Etliche hundert Wahlberechtigte fanden keine Stimmzettel in AK-Wahlunterlage. Im Vorfeld der ab nächster Woche in Oberösterreich laufenden Arbeiterkammerwahlen droht ein Briefwahl-Dilemma. In zahlreichen an die Wahlberechtigten adressierten Unterlagen zur Briefwahl dürften nämlich die Stimmzettel fehlen. 334.000 Wahlberechtigte, das sind 59 Prozent aller Stimmberechtigten, sollten diese Stimmzettel bis zum gestrigen Montag erhalten haben. Erinnerungen an das Briefwahl-Desaster zur Bundespräsidentenwahl 2016 werden wach.

„Das ist der nächste Briefwahlskandal. Bei mir hat am Wochenende das Telefon Sturm geläutet. Keiner der mir bekannten freiheitlichen Gemeinderäte und deren Partner hatten die Stimmzettel in den AK-Zusendungen“, berichtet Gerhard Knoll, der Obmann Freiheitlichen Arbeitnehmer. Nicht nur aus seiner Gemeinde Hörsching, sondern auch aus Pasching und Leonding gab es diese Beschwerden. „Jede Klassensprecherwahl läuft offenbar demokratischer ab, als eine AK-Wahl in Oberösterreich“, sagt Knoll.

In welcher Dimension sich das Briefwahl-Malheur abspielt, sei derzeit noch gar nicht abschätzbar, „es dürfte aber massiv sein“, glaubt Knoll. Dass ausschließlich der FPÖ nahestehende Wahlberechtigte betroffen sind, ist auszuschließen. Denn auch aus dem Lager des ÖVP-Arbeitnehmerbundes, ÖAAB, wurde Montag immer größerer Unmut hörbar. „Auch bei uns melden sich stündlich weitere Arbeiterkammer-Mitglieder, die Briefwahl-Unterlagen ohne den notwendigen Stimmzettel erhalten haben“, beklagt Landessekretär Wolfgang Brandstätter.

Druckereifehler

Als „absolut denkunmöglich“ bezeichnet es der Wahlbüroleiter der AKOÖ, Andreas Neubauer, dass Mitgliedern die Stimmzettel aufgrund ihrer politischen Gesinnung vorenthalten worden sind. „Der Fehler ist in der Druckerei, die von uns den Auftrag und die Datensätze erhalten hat, passiert“, sagt Neubauer. Die AK selbst habe mit den Aussendungen der Wahlunterlagen gar nichts mehr zu tun gehabt.

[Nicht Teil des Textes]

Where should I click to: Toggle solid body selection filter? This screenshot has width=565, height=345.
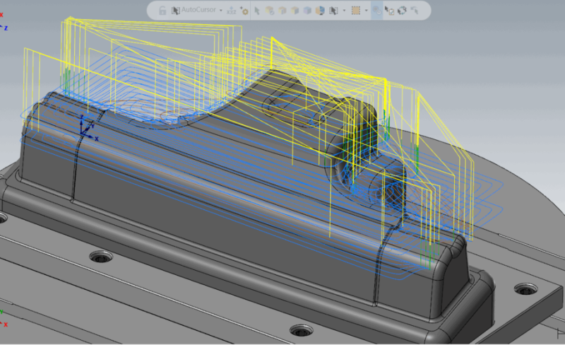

Bisher sei aufgefallen, dass von dem Fehler nicht flächendeckend ganz Oberösterreich, sondern Gemeinden im Linzer Umland mit den Postleitzahlen 4060 bis 4070 betroffen seien, so Neubauer. „Wir schätzten, dass es zwischen 300 und 400 sind. Über 100 haben sich bei uns bisher gemeldet“, berichtet er. Den

Betroffenen wird bei telefonischer Urgenz ihr Stimmzettel zugesendet. „Es ist eine blöde Geschichte. Wir versuchen, dass noch alle zu ihren Stimmzetteln kommen. Erst danach konzentrieren wir uns auf die Fehlersucher bei der Druckerei“, sagt Neubauer.

Die Stimmzettelaffäre ist mittlerweile Wahlkampfthema. Erbost ist FPÖ-Mann Knoll über ein Posting der SPÖ-Gewerkschafter in sozialen Medien, wonach ein „relativ kleiner Anteil “ von Wählern betroffen sei.